A trial court’s ruling on admitting extraneous offense evidence must be
upheld so long as it is “within the zone of reasonable disagreement.” See De La
Paz, 279 S.W.3d at 343. In balancing the above factors in this case, we conclude
the trial court did not abuse its discretion under Rule 403 in admitting the
extraneous-offense evidence. See Hammer v. State, 296 S.W.3d 555, 568 (Tex.
Crim. App. 2009) (“[Rule 403] envisions exclusion of evidence only when there is
30
a ‘clear disparity between the degree of prejudice of the offered evidence and its
probative value.’”). We overrule appellant’s fifth point of error. 6
D. Court Costs
In his sixth point of error, appellant contends that the trial court’s assessment
of court costs was unlawful. The State argues that appellant failed to raise this
issue in the trial court below and, thus, waived this issue on appeal. It further
argues that, even absent waiver, the record supports the costs assessed by the court.
A convicted person has a statutory obligation to pay court costs. See TEX.
CODE CRIM. PROC. ANN. art. 42.16 (West 2006) (requiring judgments imposing
punishments other than fines to include costs). The trial court is statutorily
required to assess costs upon conviction. TEX. CODE CRIM. PROC. ANN. art.
102.021 (West Supp. 2011) (mandating that convicted defendant “shall pay”
associated court costs). Article 103.001 of the Code of Criminal Procedure states
that “[a] cost is not payable by the person charged with the cost until a written bill
is produced or is ready to be produced, containing the items of costs, signed by the
officer who charged the cost or the officer who is entitled to receive payment for
the cost.” TEX. CODE CRIM. PROC. ANN. art. 103.001 (West 2006).
6
Under his fifth point of error, appellant also asserts that the extraneous offense was
not proven beyond a reasonable doubt. Because he did not present this argument
to the trial court below, he has not preserved this issue for our review. See TEX. R.
APP. P. 33.1(a).
31
Here, the judgment includes an assessment of $339.00 in court costs.

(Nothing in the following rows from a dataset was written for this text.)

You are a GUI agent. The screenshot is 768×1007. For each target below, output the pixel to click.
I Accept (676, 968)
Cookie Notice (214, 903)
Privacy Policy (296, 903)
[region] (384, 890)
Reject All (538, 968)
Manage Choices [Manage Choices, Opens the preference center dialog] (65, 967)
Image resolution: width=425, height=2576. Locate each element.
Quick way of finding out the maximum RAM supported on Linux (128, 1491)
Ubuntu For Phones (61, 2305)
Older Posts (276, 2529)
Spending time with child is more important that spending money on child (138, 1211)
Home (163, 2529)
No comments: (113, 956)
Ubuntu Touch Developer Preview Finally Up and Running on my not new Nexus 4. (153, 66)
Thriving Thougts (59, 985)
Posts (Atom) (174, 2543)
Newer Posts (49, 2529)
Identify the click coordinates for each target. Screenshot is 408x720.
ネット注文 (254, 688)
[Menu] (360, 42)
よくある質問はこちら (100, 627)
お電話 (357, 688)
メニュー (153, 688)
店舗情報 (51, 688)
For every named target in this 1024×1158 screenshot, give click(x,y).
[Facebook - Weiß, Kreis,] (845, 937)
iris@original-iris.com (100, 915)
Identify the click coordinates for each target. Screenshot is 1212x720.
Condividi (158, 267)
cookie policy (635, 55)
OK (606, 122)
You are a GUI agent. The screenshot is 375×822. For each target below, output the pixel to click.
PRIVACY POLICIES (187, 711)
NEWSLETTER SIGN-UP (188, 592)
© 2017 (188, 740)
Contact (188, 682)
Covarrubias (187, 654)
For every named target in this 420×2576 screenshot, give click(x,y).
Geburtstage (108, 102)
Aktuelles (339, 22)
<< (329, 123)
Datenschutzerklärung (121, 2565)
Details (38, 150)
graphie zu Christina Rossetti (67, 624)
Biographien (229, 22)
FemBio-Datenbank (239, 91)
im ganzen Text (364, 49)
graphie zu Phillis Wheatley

Appellant contends that the record does not include a bill of costs or other
documentation supporting the assessment of costs. The record, however, contains
a supplemental clerk’s record which includes a certified bill of costs supporting the
$339.00 assessment of court costs alleged in the judgment. Because the record
clearly supports the costs assessed by the trial court, we overrule appellant’s sixth
point of error.
Conclusion
We affirm the judgment of the trial court.
Jim Sharp
Justice
Panel consists of Justices Jennings, Sharp, and Brown.
Do not publish. TEX. R. APP. P. 47.2(b).